* [PROMPT] Please print the part of the listing that opens with the line containing "Terms of use (70, 2476)" and closes with the listing's last line, copying each line exactly. Leave the pictures out of your answer.

* [MATERIAL PROVIDED]
####################

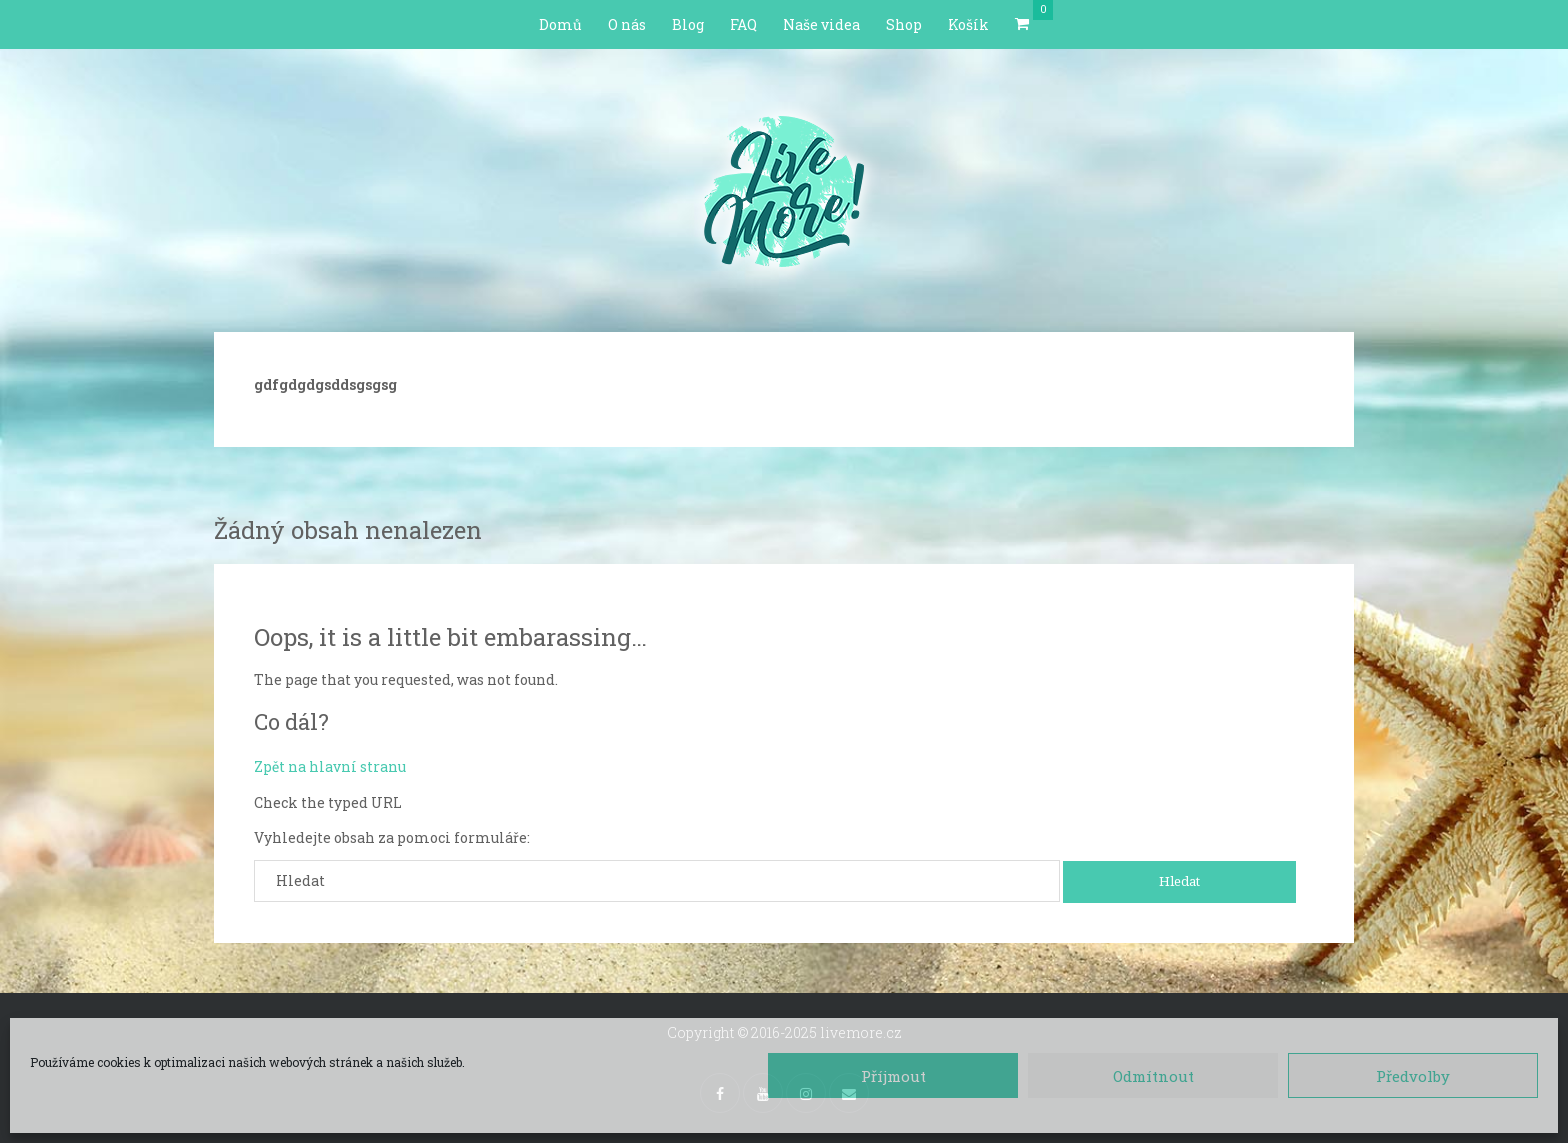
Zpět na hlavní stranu (330, 766)
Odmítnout (1153, 1076)
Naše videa (821, 24)
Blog (688, 24)
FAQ (743, 24)
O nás (627, 24)
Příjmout (893, 1076)
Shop (904, 24)
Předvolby (1413, 1076)
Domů (560, 24)
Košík (968, 24)
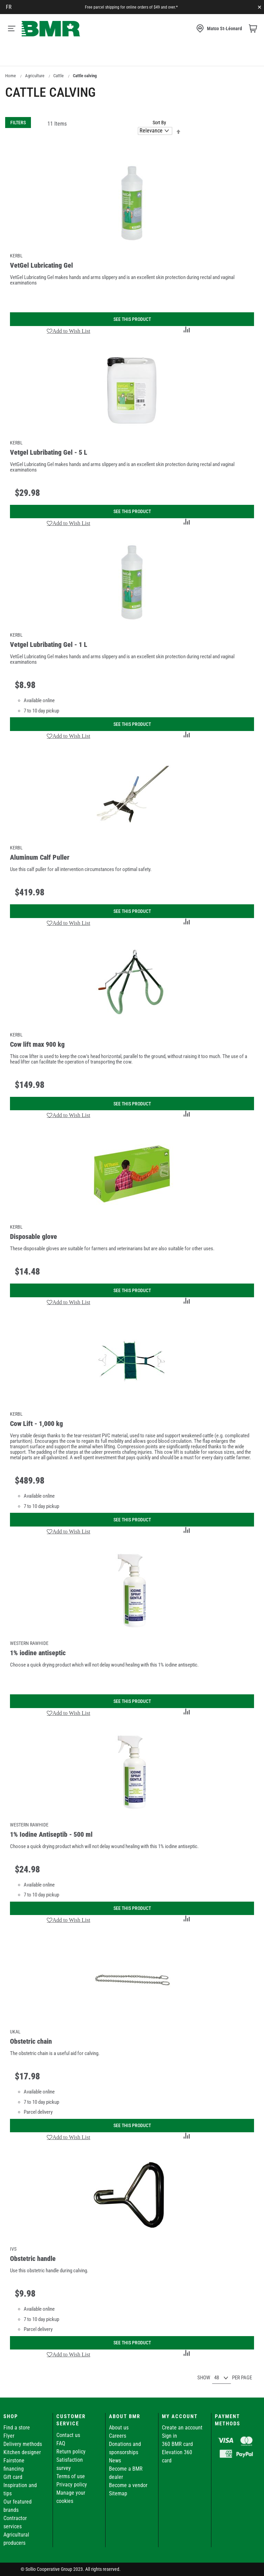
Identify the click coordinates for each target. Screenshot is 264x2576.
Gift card (12, 2477)
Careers (117, 2436)
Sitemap (118, 2493)
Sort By (159, 122)
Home (10, 75)
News (115, 2460)
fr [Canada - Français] (9, 7)
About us (119, 2427)
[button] (68, 331)
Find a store (16, 2427)
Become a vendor (128, 2485)
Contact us (68, 2435)
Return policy (71, 2451)
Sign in (169, 2436)
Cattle (58, 75)
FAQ (60, 2443)
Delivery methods (22, 2444)
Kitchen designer (22, 2452)
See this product (132, 319)
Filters (18, 122)
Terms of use (70, 2476)
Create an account (182, 2427)
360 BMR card (177, 2444)
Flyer (8, 2436)
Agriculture (34, 75)
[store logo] (51, 28)
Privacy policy (71, 2484)
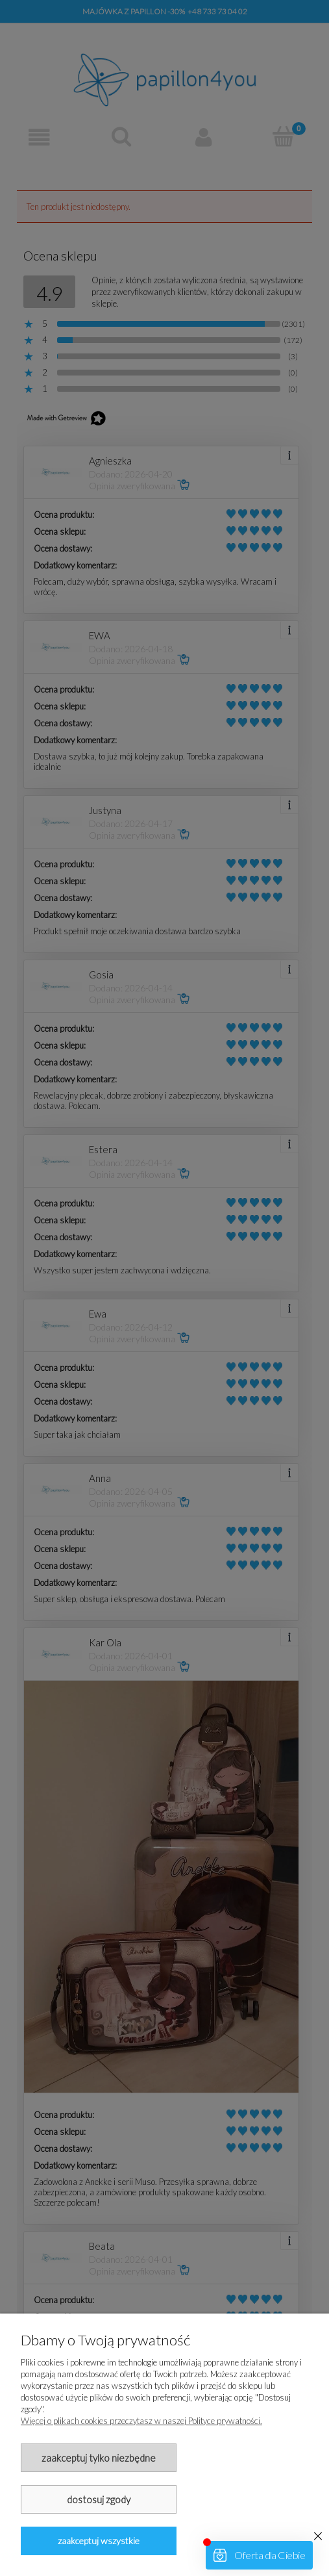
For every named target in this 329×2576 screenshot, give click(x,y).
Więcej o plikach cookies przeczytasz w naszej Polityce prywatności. (141, 2421)
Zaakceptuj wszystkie (99, 2540)
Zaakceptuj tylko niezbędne (99, 2458)
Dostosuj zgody (98, 2499)
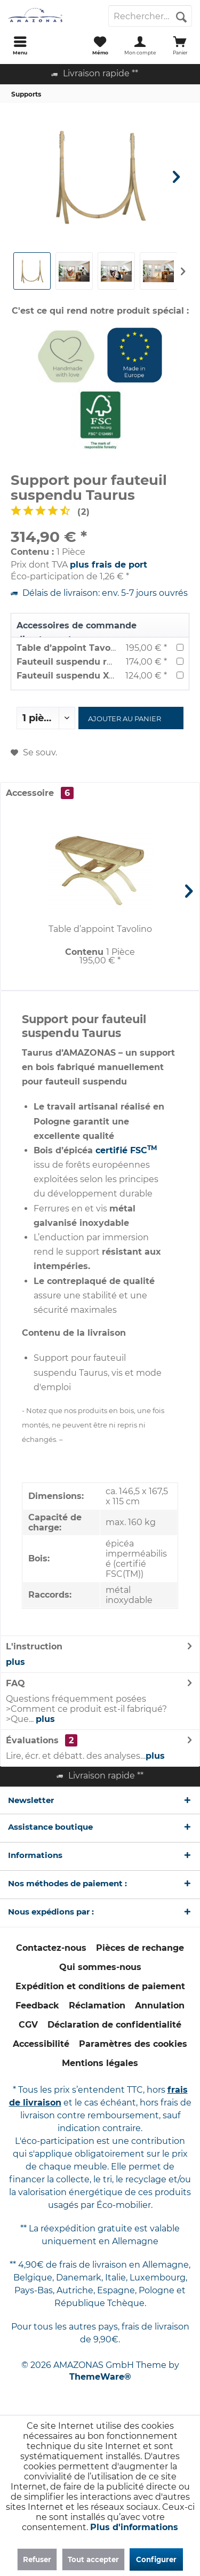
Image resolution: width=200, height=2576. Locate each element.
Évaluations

####################

* [RESPONSE]
Terms of use (70, 2476)
Create an account (182, 2427)
360 BMR card (177, 2444)
Flyer (8, 2436)
Agriculture (34, 75)
[store logo] (51, 28)
Privacy policy (71, 2484)
For every named target in this 329×2576 screenshot, give click(x,y).
Więcej o plikach cookies przeczytasz w naszej Polityce prywatności. (141, 2421)
Zaakceptuj wszystkie (99, 2540)
Zaakceptuj tylko niezbędne (99, 2458)
Dostosuj zgody (98, 2499)
Image resolution: width=200, height=2576. Locate each element.
Évaluations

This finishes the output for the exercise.